▸ SET PROBLEM
Count how many lines in the entries below contain the string "screenshot". Reply with the number alone.

(Entries for finding words and elements)
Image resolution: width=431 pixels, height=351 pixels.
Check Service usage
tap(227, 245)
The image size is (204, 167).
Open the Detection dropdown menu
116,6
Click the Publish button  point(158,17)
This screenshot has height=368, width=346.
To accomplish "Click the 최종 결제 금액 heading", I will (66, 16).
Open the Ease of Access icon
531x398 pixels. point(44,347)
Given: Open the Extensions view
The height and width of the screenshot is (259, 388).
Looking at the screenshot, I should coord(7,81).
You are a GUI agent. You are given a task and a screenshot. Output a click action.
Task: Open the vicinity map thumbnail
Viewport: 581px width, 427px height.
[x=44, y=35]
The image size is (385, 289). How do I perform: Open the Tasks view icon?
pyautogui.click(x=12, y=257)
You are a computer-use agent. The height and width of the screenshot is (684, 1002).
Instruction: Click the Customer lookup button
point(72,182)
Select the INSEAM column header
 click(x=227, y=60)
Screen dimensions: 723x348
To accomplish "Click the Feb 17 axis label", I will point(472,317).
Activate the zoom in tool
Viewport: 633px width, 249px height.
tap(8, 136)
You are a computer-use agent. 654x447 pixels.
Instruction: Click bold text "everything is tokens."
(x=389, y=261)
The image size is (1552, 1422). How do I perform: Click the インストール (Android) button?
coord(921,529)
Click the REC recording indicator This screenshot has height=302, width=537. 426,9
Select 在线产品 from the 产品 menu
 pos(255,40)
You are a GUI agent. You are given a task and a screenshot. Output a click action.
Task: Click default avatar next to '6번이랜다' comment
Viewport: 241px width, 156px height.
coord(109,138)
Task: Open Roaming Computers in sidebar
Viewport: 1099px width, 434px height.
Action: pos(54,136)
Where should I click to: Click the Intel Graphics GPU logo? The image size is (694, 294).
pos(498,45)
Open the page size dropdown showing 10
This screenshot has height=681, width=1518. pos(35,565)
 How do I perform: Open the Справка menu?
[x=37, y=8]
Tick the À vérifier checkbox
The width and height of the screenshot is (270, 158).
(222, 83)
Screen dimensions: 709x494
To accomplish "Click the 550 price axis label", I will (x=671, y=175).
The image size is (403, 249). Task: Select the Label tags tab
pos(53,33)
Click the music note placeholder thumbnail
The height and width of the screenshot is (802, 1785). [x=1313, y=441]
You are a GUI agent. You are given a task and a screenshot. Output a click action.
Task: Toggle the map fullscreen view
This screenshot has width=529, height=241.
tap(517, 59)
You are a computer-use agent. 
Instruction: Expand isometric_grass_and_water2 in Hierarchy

▸ SOLUTION
12